Pan-arctic trends and variations in sea ice concentration, NDVI, and surface temperature were evaluated in contiguous 50-km strips of land and ocean. The 50km land surface zone represents 60% of the tundra and while the 50-km ocean region is the key oceanic domain that impacts the nearby land surface. At the pan-arctic scale, Summer Warmth Index (SWI, number of degree days over freezing during summer) and NDVI show statistically significant increases while sea ice show significant decreases. On the continental scale, NDVI displays larger positive trends in North American than in Eurasia, while sea ice decreases have been largest in the Laptev and E. Siberian Seas. The Arctic was divided into regions based on the Treshnikov divisions and there is substantial heterogeneity in trends and variability across the regions. In general SWI and integrated NDVI are significantly positively correlated, sea ice and SWI are moderately negatively correlated and sea ice is not correlated with integrated NDVI. There is notable co-variability between the ocean (through sea ice concentration) and nearby land (through SWI) but the exact causality is not currently understood. The largest trends for SWI and NDVI are in the Chukchi/Beaufort region, where the ocean has warmed the most. We have found a strong relationship between SWI and sea ice area during the preceding spring. Since both are strongly correlated with the large-scale circulation it cannot be concluded that the ice directly forces the warmer summers.
References
Comiso, J. C., 2006: Arctic warming signals from satellite observations. Weather, 61, 70- 76.
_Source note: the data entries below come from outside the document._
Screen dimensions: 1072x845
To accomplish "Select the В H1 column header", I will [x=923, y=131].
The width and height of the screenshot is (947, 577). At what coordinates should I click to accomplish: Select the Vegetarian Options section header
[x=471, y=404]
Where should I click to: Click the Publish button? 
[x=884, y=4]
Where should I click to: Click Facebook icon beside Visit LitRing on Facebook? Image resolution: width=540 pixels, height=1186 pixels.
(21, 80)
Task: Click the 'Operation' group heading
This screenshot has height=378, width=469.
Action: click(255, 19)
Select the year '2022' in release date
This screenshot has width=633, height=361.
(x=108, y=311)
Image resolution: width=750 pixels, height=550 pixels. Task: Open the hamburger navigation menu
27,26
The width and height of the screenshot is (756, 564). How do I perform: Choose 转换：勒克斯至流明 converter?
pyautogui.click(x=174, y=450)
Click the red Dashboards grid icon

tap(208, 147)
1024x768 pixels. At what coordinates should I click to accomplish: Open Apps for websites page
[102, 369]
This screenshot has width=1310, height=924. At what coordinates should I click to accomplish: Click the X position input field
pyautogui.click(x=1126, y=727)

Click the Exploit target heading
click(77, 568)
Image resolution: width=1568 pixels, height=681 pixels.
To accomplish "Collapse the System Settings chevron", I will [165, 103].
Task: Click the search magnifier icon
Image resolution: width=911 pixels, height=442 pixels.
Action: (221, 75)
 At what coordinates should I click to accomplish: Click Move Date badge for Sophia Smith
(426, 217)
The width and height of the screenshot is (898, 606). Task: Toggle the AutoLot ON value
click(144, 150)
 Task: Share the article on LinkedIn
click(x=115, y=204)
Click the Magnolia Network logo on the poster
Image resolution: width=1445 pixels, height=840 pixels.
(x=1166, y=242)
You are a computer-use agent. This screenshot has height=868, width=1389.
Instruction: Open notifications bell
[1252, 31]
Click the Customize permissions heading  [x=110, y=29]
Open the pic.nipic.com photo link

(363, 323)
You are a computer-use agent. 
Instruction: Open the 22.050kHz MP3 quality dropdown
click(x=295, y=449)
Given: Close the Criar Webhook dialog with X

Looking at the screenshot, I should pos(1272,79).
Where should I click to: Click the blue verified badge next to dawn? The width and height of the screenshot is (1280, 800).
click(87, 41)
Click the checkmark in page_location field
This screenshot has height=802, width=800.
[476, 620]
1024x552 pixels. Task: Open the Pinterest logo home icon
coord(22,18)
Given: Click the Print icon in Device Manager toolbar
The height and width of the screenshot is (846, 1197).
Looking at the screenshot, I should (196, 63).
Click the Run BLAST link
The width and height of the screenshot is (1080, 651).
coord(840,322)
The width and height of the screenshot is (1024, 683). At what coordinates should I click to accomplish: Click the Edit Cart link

Comiso, J. 2003: Warming Trends in the Arctic from Clear Sky Satellite Observations, J. Climate, 16, 3498-3510.
Comiso, J. 1999, updated 2005: Bootstrap sea ice concentrations for NIMBUS-7 SMMR and DMSP SSM/I, June to September 2001. Boulder, CO, USA: National Snow and Ice Data Center. Digital media.
Treshnikov, A. F., Atlas of the Arctic, Moscow, 204 pp., 1985. (in Russian).